石父就躺在他的床上,面容安詳,若不是胸膛已經停止起伏,臉色灰敗中透露著一股死氣,任誰看了都以為是睡著了。
注視著床上逐漸冰冷的軀體,想到前幾天去百望山時的歡聲笑語,林為民心中的悲傷逐漸涌了上來,默然垂淚。
過了幾分鐘,石嵐夫妻倆帶著孩子到了,然后是眾多的親朋好友陸續趕到,屋里響起了陣陣嗚咽之聲。
又過了半個多小時,外面天色已經大亮,醫院的救護車來將石父接走。
林為民載著石鐵生夫妻倆跟著去了醫院,經過檢查死因是心肌梗塞,睡夢中的突然發病,誰也沒有察覺。
得知了父親的去世原因石鐵生卸下了幾分悲傷,安慰著程西米道:“好歹知道了死因,爸也沒遭什么罪。”
不走人情關系,人即便是正常死亡,也得來醫院走一遭,要不然開不出死亡證明來。
檢查過后,死亡證明開了出來。
接下來的事就是聯系殯儀館,為石父整理儀容、穿壽衣。
做好了這些事,一個上午已經快過去了。
按照石鐵生兄妹的意見,石父不在家中停靈,直接拉到了殯儀館。
他們通知親友,有愿意來見最后一面的就到殯儀館來,葬禮簡化一切流程,石父去世第三日的早上被推進了殯儀館的火化爐。
在這段時間里,石鐵生已經為石父選好了骨灰盒、棺材和墓地。
石父下葬是在上午,十一月的燕京天色總是霧蒙蒙的,下完了葬,天上飄下了雪花,并不美麗,是那種很惱人的碎雪。
林為民將石鐵生一家拉回了金臺路,一路上車子里沒有一句話。
上了樓,程西米給林為民倒了杯茶,林為民說道:“西米,別忙了。”
氤氳的水汽從茶杯中升騰而出,這個時節燕京已經供暖,屋子里氣溫很高,可人卻熱不起來。
親友們都走了,林為民坐在沙發上陪著石鐵生夫妻倆,好長時間也沒說話。
“為民……”石鐵生突然出聲。
林為民看向他。
“我有些后悔。”石鐵生的聲音沙啞,“我寫了很多紀念我母親的文章,卻連半個字也沒為我父親寫過。”

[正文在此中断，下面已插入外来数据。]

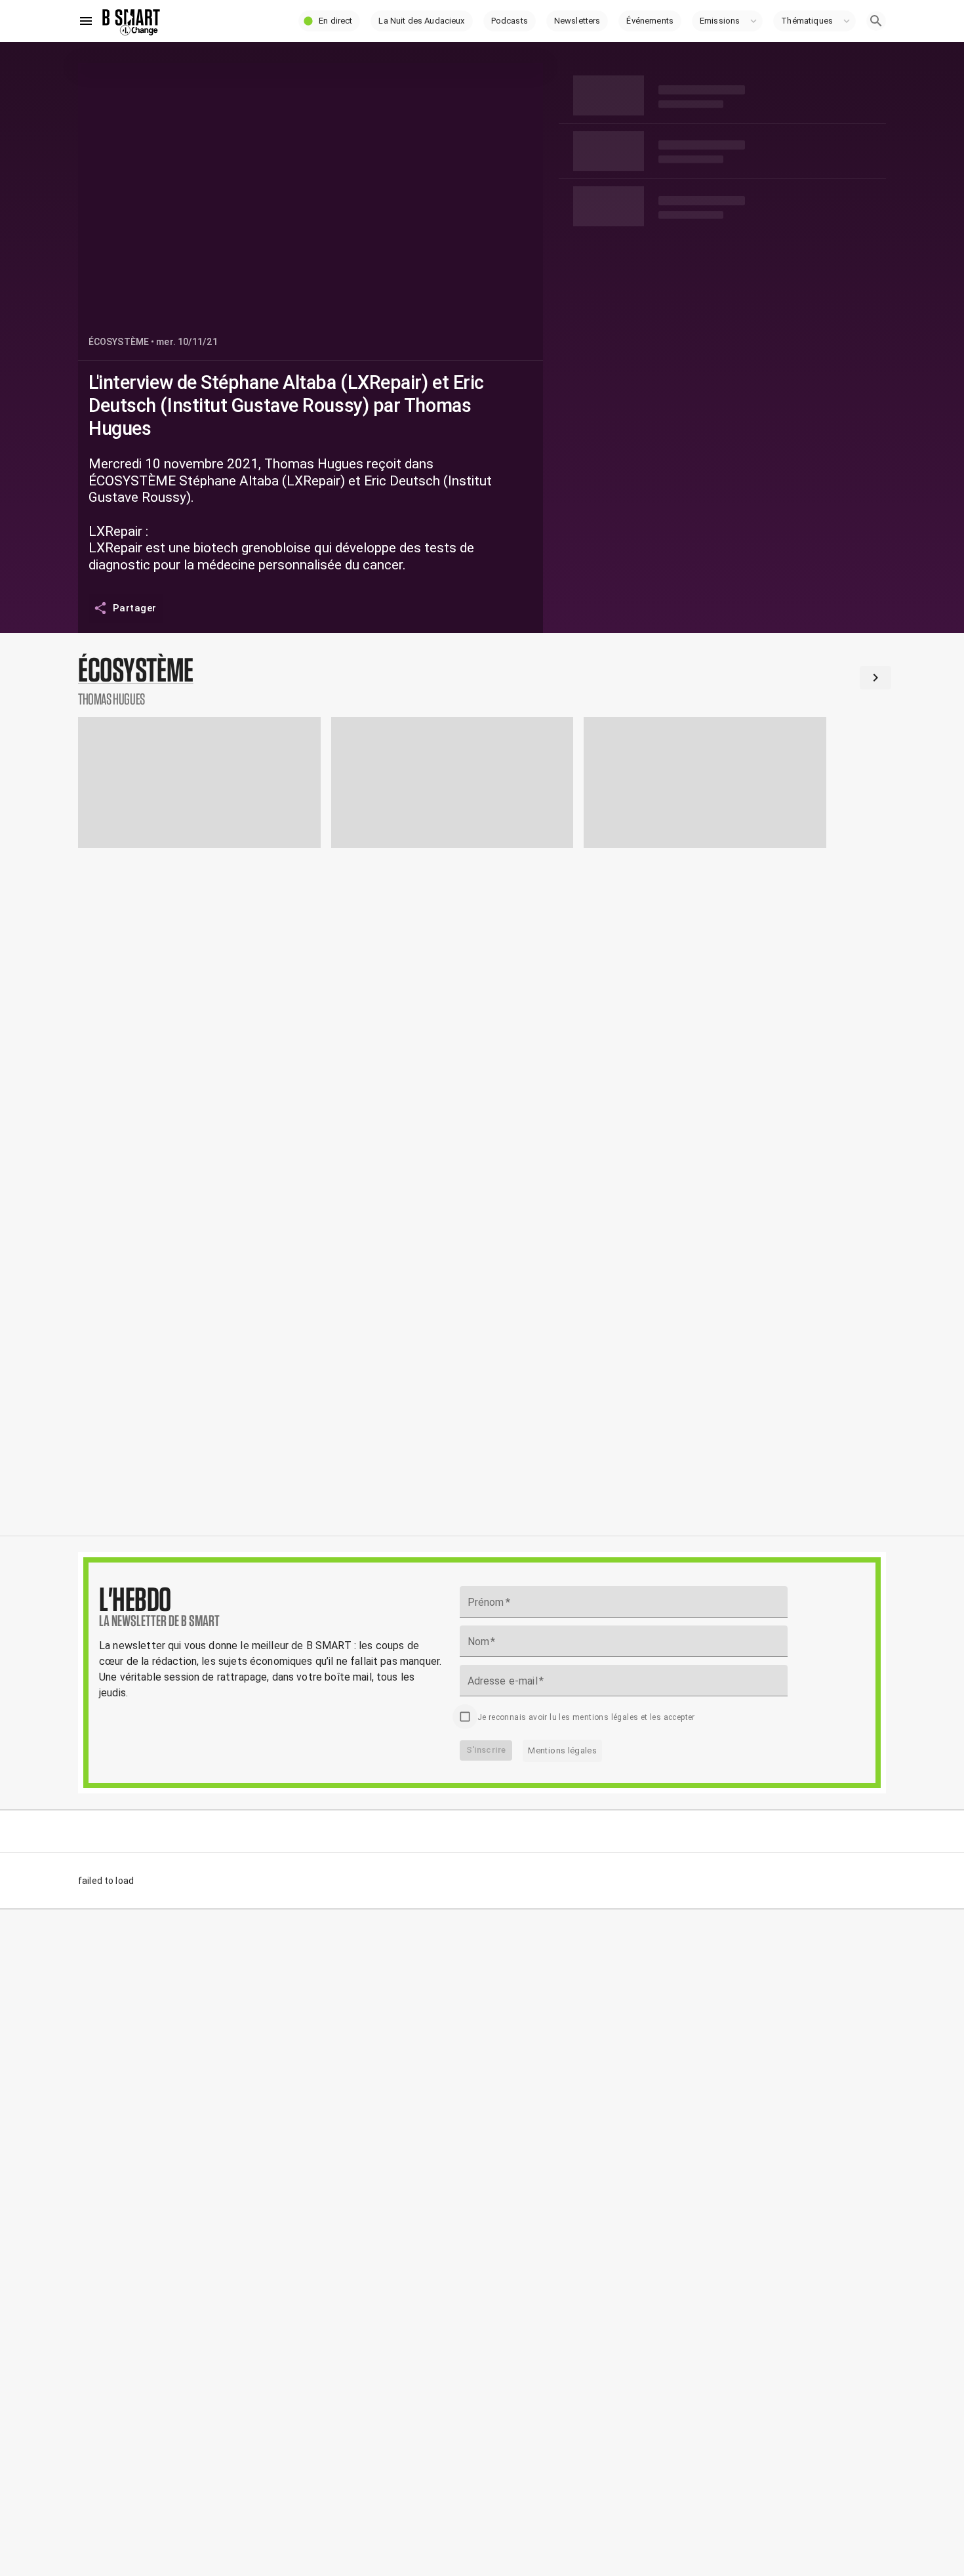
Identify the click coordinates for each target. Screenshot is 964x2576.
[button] (329, 20)
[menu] (86, 21)
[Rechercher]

無論是《秋天的懷念》還是《我與地壇》,母親在石鐵生散文中的份量總是最重的。
那個無私而忘我的光輝形象總是把默默無聲的父親襯托的有些黯淡,在讀者的眼中,石鐵生有一位偉大的母親,卻鮮有人知道那位沉默的父親。
“母親去世時,我坐在輪椅里連一條謀生的路也還沒找到,妹妹才十三歲,父親一個人擔起了這個家。
二十年,這二十年母親在天國一定什么都看見了。
二十年后一切都好了,一夜之間,父親就離開了我們。
他仿佛終于完成了母親的托付,終于熬過了他不能再熬的痛苦、操勞和孤獨,急著去找母親了……”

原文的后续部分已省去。